ZIEL:
Wie viele Grundstücke wurden laut dem Auszug zur Flüchtlingsunterbringung in Potsdam bisher insgesamt geprüft?
--- AUSGEWÄHLTER AUSZUG ---
Die höhere Zuweisung von Asylbewerbern durch das Land verschärft die Probleme bei der Unterbringung. Waren zwischen 2006 und 2010 noch um die 30 Flüchtlinge pro Jahr nach Potsdam gekommen, waren es 2011 schon 72, im vergangenen Jahr 78. Bisher konnte Potsdam nur 61 Flüchtlinge aufnehmen. Und das Flüchtlingsheim am Schlaatz und die kleinere Wohngruppe für traumatisierte Frauen in der Hegelallee sind bis auf den letzten Platz belegt. Eigentlich sollten Flüchtlinge nur vorübergehend dort leben. Nach spätestens einem Jahr soll jeder eine eigene Wohnung haben. Das ist auch die Linie des Landes. Doch wegen des angespannten Wohnungsmarktes klappt das nicht. Bis zur Jahresmitte sei 40 Asylbewerbern eine eigene Wohnung vermittelt worden, so Müller-Preinesberger. Zwar hat die Verwaltung ihre Bemühungen verstärkt, doch weitere Flüchtlinge werden kurzfristig kaum unterkommen. „Das schaffen wir nicht mit Wohnungen“, sagte Müller-Preinesberger.

Deshalb hält die Verwaltung auch an ihrem Vorhaben fest, ein Heim für Flüchtlinge in der Straße Am Buchhorst im Industriegebiet zu errichten. Nun geht Müller-Preinesberger davon aus, dass das Heim in Leichtbauweise in voller Kapazität für 100 Bewohner errichtet werden muss. Bisher war von 50 bis 100 Plätzen die Rede. Für einen Neubau stünden keine Investitionsmittel zur Verfügung. Container könne man hingegen anmieten. Außerdem drängt die Zeit: Die Unterkunft soll bis Mitte 2014 stehen. Die Kosten liegen bei bis zu 400 000 Euro jährlich. Gegen die Pläne für das Heim hatten Flüchtlingsvertreter im Juni demonstriert. Sie fürchten beengte Wohnverhältnisse in einem Containerdorf und einen Mangel an Integration. Wie im Flüchtlingsheim am Schlaatz sollen auch die Unterkünfte in den Containern wohnungsähnlich sein, hält Müller-Preinesberger dagegen. Für einen oder mehrere alternative Standorte zeigte sie sich am Dienstag jedoch offen. 38 Grundstücke habe man bisher insgesamt geprüft und nur eines sei geeignet gewesen. Oft sind auf den Grundstücken Wohnungen geplant, sie sind zu abgelegen oder Gebäude und Boden sind mit Schadstoffen belastet, wie aus einer Liste der Stadt hervorgeht.
--- DATEN ---
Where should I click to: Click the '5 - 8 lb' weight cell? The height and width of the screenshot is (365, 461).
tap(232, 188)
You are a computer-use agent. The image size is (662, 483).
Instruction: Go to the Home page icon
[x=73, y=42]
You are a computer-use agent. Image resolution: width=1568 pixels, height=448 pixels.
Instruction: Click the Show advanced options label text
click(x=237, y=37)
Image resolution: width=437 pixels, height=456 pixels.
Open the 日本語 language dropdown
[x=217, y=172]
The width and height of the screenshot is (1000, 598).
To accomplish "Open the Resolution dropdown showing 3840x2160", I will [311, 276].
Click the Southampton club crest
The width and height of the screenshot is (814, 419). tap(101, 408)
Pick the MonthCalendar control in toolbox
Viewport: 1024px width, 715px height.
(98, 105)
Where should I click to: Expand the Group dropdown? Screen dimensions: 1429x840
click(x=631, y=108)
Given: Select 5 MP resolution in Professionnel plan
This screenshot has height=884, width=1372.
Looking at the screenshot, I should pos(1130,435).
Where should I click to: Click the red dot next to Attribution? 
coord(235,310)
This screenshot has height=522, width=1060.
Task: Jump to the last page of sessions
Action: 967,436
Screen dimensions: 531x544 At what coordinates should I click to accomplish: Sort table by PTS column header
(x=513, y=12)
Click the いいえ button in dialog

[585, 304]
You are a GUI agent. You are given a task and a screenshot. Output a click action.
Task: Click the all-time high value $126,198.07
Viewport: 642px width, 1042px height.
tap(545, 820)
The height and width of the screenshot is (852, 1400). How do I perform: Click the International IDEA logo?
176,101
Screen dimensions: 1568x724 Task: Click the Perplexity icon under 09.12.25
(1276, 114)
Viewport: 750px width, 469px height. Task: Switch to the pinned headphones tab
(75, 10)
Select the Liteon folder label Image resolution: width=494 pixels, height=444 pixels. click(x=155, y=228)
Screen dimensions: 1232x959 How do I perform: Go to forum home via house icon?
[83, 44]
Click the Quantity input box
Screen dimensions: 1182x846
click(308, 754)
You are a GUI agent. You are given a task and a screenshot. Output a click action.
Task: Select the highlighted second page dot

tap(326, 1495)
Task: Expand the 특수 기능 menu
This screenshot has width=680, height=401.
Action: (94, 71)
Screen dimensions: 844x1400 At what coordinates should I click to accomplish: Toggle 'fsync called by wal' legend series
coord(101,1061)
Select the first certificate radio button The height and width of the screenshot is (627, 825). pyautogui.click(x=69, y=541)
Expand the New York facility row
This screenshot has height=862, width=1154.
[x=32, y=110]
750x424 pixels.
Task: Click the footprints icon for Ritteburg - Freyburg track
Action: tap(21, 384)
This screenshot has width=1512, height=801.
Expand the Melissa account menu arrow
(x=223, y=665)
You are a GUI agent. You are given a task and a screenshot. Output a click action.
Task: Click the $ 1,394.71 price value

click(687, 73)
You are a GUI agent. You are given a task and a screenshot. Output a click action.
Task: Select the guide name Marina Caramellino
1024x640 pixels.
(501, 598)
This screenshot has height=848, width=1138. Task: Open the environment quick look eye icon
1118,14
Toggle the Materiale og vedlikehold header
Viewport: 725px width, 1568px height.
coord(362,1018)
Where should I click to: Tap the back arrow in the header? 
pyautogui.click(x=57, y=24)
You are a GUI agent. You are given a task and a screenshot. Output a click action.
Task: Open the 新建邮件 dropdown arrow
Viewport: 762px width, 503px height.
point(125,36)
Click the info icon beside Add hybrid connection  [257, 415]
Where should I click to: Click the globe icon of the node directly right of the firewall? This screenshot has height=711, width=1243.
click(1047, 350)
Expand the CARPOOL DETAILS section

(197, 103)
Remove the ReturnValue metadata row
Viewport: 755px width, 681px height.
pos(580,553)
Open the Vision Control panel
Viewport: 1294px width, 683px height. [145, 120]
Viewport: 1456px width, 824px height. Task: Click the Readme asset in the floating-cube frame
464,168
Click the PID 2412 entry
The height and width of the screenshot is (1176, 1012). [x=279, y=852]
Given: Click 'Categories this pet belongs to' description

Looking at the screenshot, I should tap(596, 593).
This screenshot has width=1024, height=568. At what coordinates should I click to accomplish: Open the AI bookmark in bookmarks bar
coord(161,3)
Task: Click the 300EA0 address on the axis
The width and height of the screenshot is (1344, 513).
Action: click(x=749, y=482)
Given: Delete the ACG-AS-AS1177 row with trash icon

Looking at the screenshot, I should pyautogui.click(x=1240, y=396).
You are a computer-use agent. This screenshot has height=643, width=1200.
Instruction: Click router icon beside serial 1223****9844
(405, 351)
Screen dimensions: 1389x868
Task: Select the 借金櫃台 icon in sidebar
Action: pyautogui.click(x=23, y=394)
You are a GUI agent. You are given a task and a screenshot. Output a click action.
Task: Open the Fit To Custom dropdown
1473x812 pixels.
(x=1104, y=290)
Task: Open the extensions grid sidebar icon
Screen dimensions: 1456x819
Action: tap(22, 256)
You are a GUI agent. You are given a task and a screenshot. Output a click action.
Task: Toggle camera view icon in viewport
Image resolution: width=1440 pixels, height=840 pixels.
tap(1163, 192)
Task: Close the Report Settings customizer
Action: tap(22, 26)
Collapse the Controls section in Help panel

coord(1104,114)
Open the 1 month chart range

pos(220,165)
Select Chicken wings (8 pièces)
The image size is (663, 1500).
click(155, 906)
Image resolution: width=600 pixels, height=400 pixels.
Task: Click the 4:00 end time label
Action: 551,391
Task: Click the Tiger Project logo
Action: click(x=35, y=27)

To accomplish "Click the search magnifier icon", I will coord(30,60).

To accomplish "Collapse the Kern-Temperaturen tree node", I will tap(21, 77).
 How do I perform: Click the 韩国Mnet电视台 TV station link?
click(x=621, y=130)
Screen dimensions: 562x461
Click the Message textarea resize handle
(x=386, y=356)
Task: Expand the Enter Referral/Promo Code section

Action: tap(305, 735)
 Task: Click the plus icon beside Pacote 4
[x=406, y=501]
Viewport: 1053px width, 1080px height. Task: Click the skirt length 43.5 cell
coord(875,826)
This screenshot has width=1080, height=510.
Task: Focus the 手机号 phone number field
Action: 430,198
---
ERGEBNIS UNTEN:
Insgesamt 38 Grundstücke.